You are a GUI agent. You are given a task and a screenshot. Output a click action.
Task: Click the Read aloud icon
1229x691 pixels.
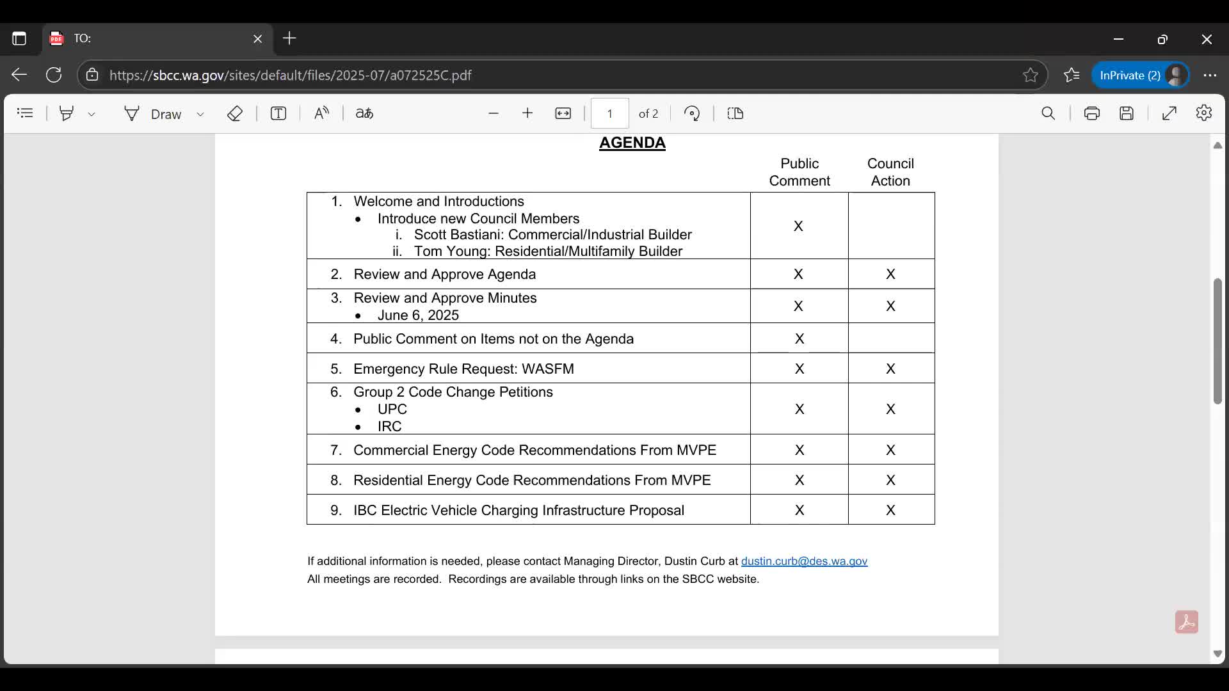click(x=321, y=113)
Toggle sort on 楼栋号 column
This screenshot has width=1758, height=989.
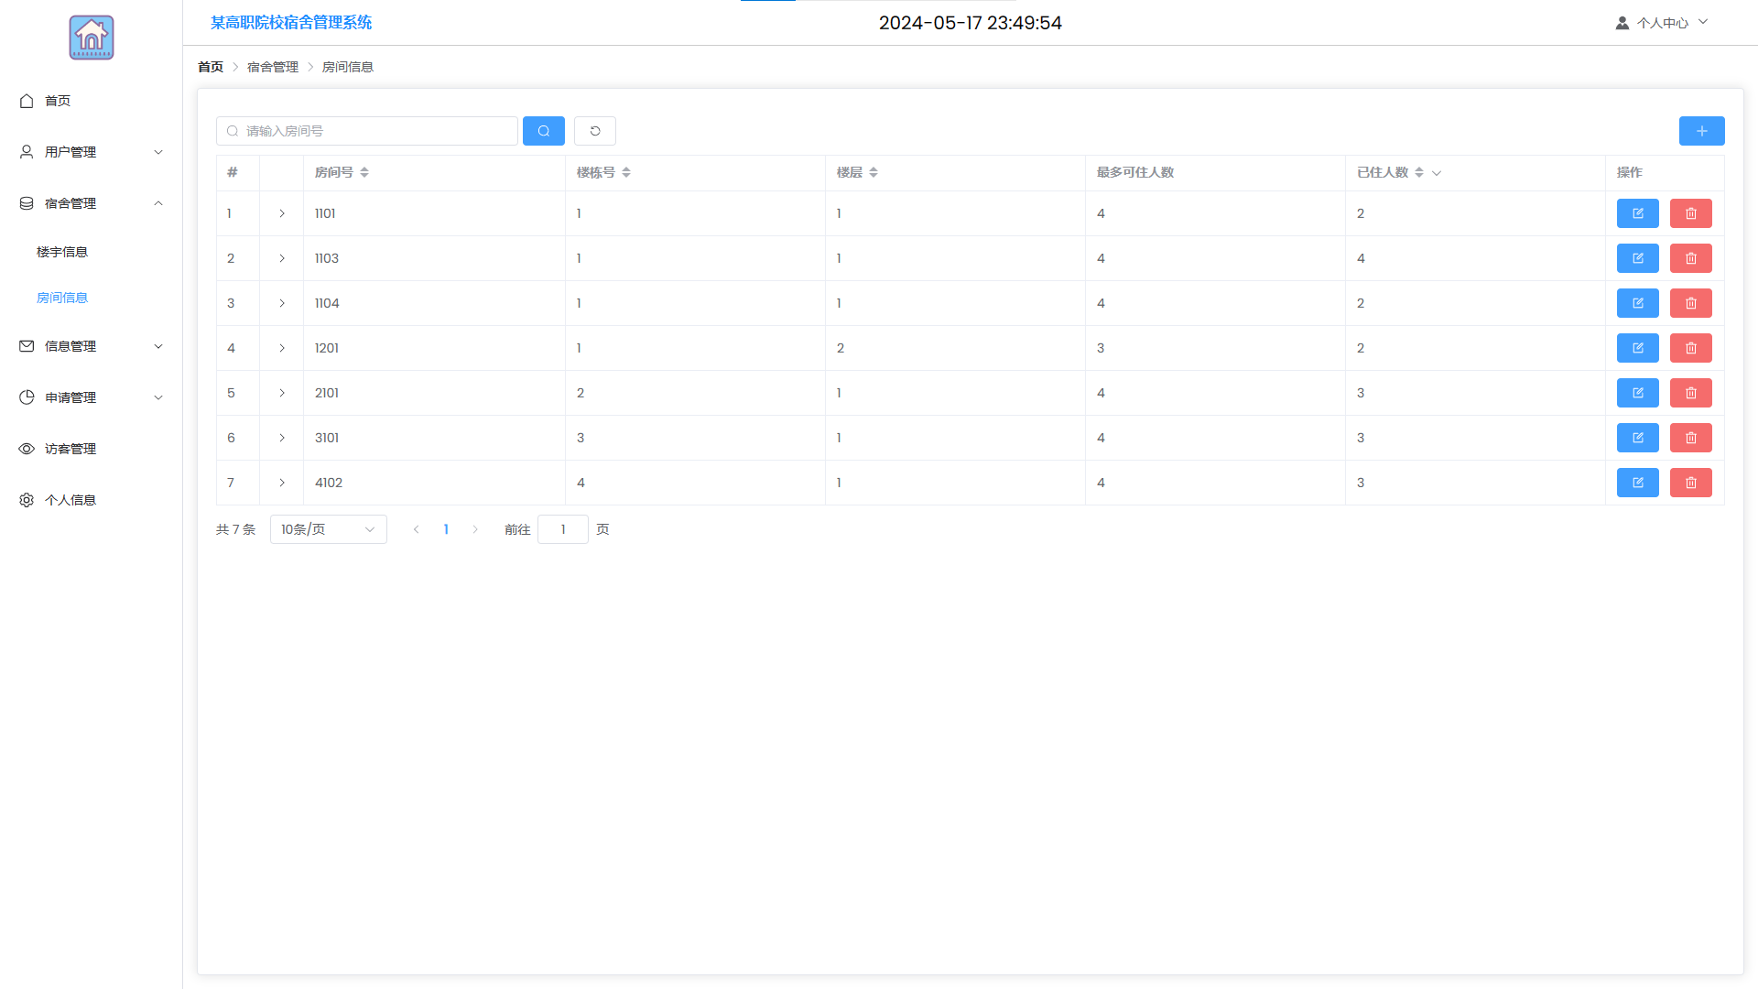click(626, 172)
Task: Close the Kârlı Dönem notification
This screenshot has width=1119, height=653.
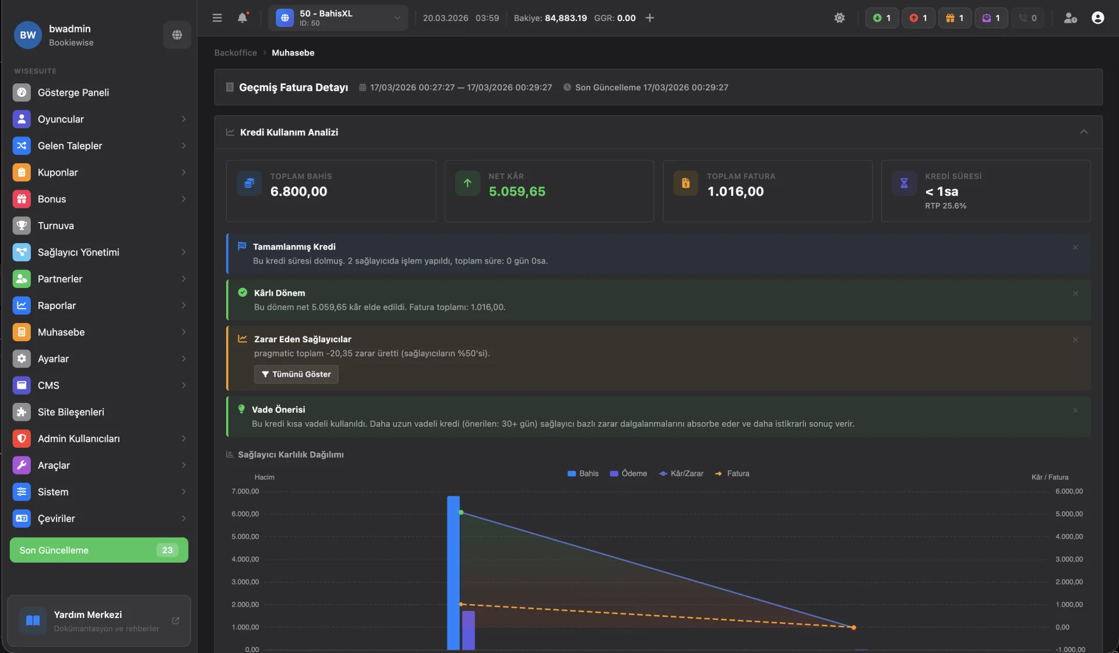Action: [x=1075, y=293]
^^^^^^^^^^^^^^^^
# Exercise goal
Everything in the entries except the images must be copied exactly.

# Exercise result
You are a GUI agent. You are given a task and a screenshot. Output a click action.
Task: Click the Read aloud icon
1229x691 pixels.
click(x=321, y=113)
Toggle sort on 楼栋号 column
This screenshot has width=1758, height=989.
click(626, 172)
Task: Close the Kârlı Dönem notification
This screenshot has width=1119, height=653.
Action: [x=1075, y=293]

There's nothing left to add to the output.